■ TASK REQUIREMENTS
Please copy the part of the reply about Proposal 4 between "if (value,RDF.rest,None) in" and "return Literal(parttoSPARQL(g,value))", inclusive, word for word.

Re: Selected problems with Proposal 4 from Peter F. Patel-Schneider on 2016-04-14 (public-data-shapes-wg@w3.org from April 2016)

From: Peter F. Patel-Schneider <pfpschneider@gmail.com>
Date: Thu, 14 Apr 2016 16:57:29 -0700
To: Holger Knublauch <holger@topquadrant.com>, "public-data-shapes-wg@w3.org" <public-data-shapes-wg@w3.org>
Message-ID: <57102E69.3070403@gmail.com>
Some more responses:

> 7) Paths can already be handled (in a very controlled form) using
> sh:valueShape and derived values.

Some aspects of paths can indeed be handled using nested property
constraints.  Some other aspects of paths can also be handled using the
derived values extension mechanism.  However, many simple things that one
might want to do cannot.  For example, as far as I can tell counting up
grandchildren is not possible without paths.

> 9) Path expressions cause a lot of new complexity, computationally,
> syntactically, for SPARQL generation etc.

My implementation of paths amounts to very little more than the following two
functions:

def parttoSPARQL(g,part) :
    result =  ("^"+g.value(part,SH.inverse).n3()) \
              if (part,SH.inverse,None) in g else part.n3()
    return result

def pathtoSPARQL(g,value) :
    if value == RDF.nil :
        print "EMPTY PATH"
        return ""
    if (value,RDF.rest,None) in g :
        path = [ parttoSPARQL(g,part) for part in listElements(g,value) ]
        return Literal("/".join(path))
    elif (value,SH.inverse,None) in g :
        return Literal(parttoSPARQL(g,value))
    else : return value

> 10) Path expressions make static analysis (for things like form generation and
> structural checking of a shapes model) almost impossible. If an arbitrary path
> can show up where we previously only had simple predicates, then a lot of
> extra checking and branching needs to happen to make sense of the situation.

For validation of shape graphs, I have a metamodel that validates
shapes graphs.  The path part of this metamodel is

shmm:pathShape a sh:Shape ;
  sh:or ( shmm:pathPartShape
          [ a sh:Shape ; sh:list shmm:pathPartShape ] ) .
shmm:pathPartShape a sh:Shape ;
 sh:or ( shmm:inverseShape         # inverse of a property
         [ a sh:Shape ; sh:nodeKind sh:IRI ] ) . # property
shmm:inverseShape a sh:Shape ;
 sh:propValues ( sh:inverse [ a sh:Shape ; sh:nodeKind sh:IRI ;
                  sh:minCount 1 ; sh:maxCount 1 ] ) .

For form generation, a minimal implementation would involve checking to see
if the path was a single property or inverse and only doing something then.
This would involve only a tiny amount of code.  To handle paths in forms
does require more work, of course, but I don't see that it can be much more
work.

> 12) Some constraint types require different SPARQL queries (or JavaScript or
> whatever) depending on the direction of a property (or even worse, for an
> arbitrary path). For example sh:minCount needs to count subjects versus
> objects. Proposal 4 does not even talk about this and no example of SPARQL
> generation is given. Not all constraint types are of the simple allValuesFrom
> pattern implemented by NodeValidationFunctions.

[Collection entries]
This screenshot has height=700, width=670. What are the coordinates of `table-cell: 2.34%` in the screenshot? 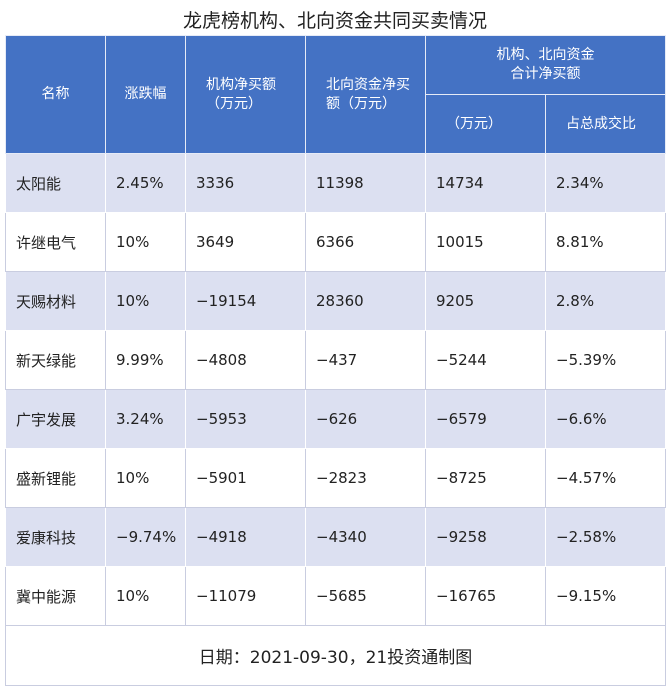 It's located at (606, 183).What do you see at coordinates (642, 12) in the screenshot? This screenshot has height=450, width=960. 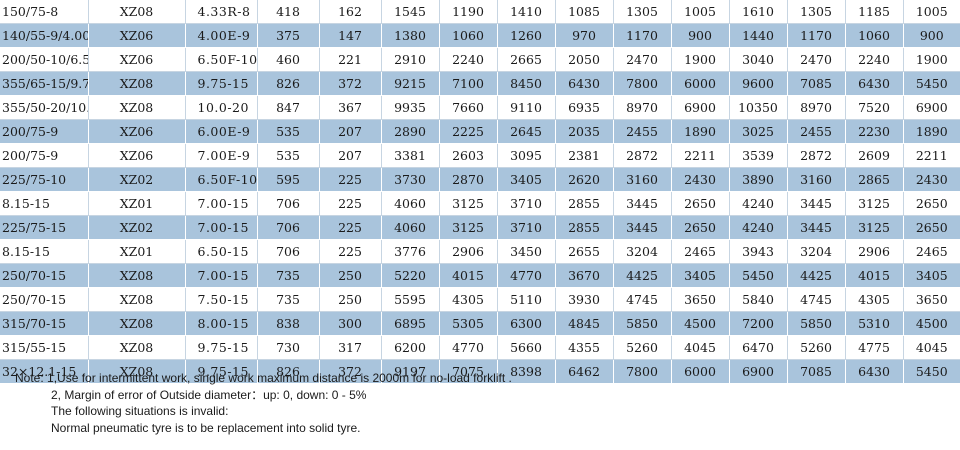 I see `load-value-5-cell: 1305` at bounding box center [642, 12].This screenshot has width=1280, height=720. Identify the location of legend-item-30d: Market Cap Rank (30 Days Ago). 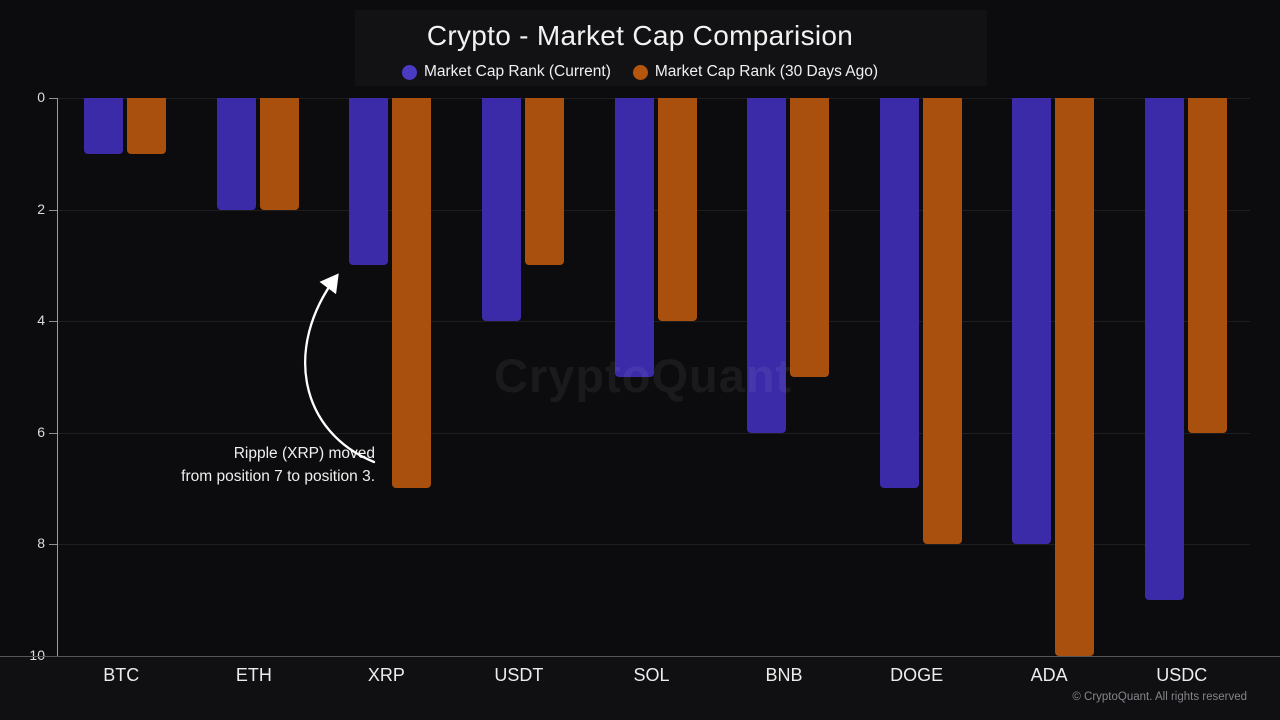
(756, 72).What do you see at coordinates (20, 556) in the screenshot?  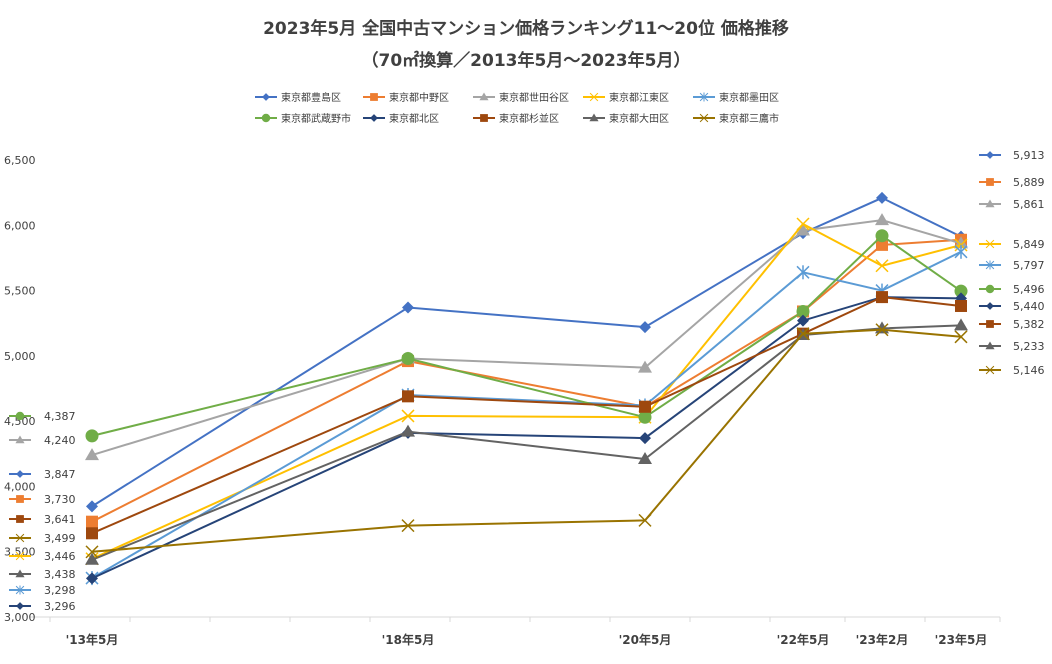 I see `start-key-3-marker` at bounding box center [20, 556].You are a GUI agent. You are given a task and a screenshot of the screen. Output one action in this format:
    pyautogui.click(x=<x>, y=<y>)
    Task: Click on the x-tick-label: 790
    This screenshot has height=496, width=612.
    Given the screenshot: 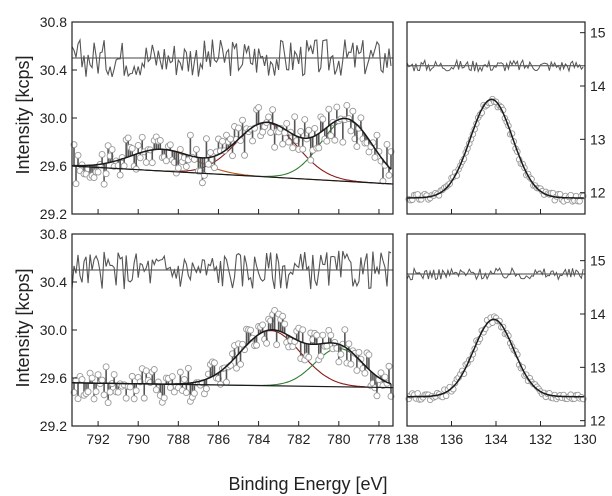 What is the action you would take?
    pyautogui.click(x=139, y=439)
    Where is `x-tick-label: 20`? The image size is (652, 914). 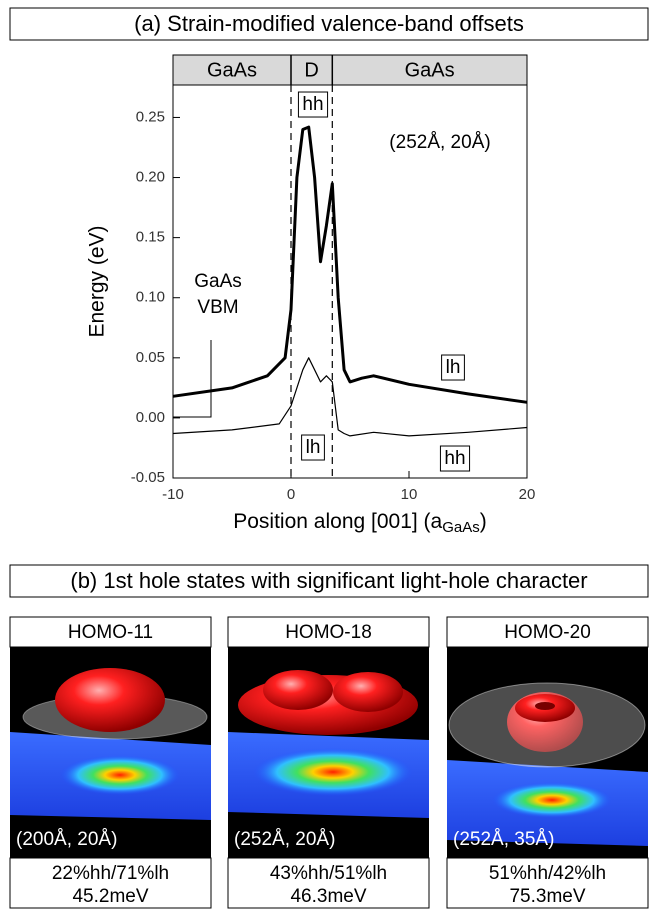 x-tick-label: 20 is located at coordinates (528, 494). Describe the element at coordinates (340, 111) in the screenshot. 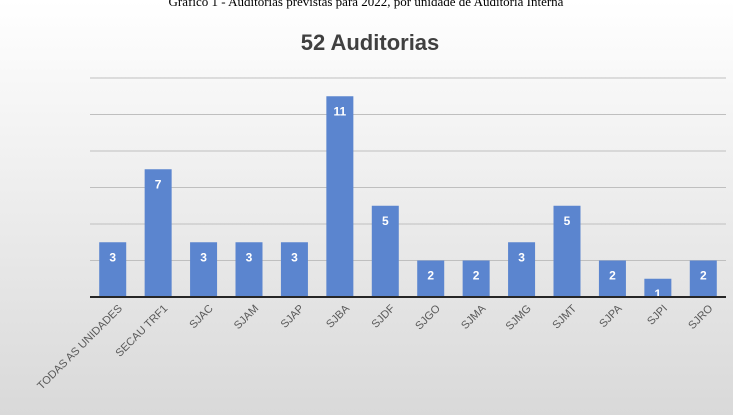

■ WRITTEN ANSWER
if (value,RDF.rest,None) in g :
        path = [ parttoSPARQL(g,part) for part in listElements(g,value) ]
        return Literal("/".join(path))
    elif (value,SH.inverse,None) in g :
        return Literal(parttoSPARQL(g,value))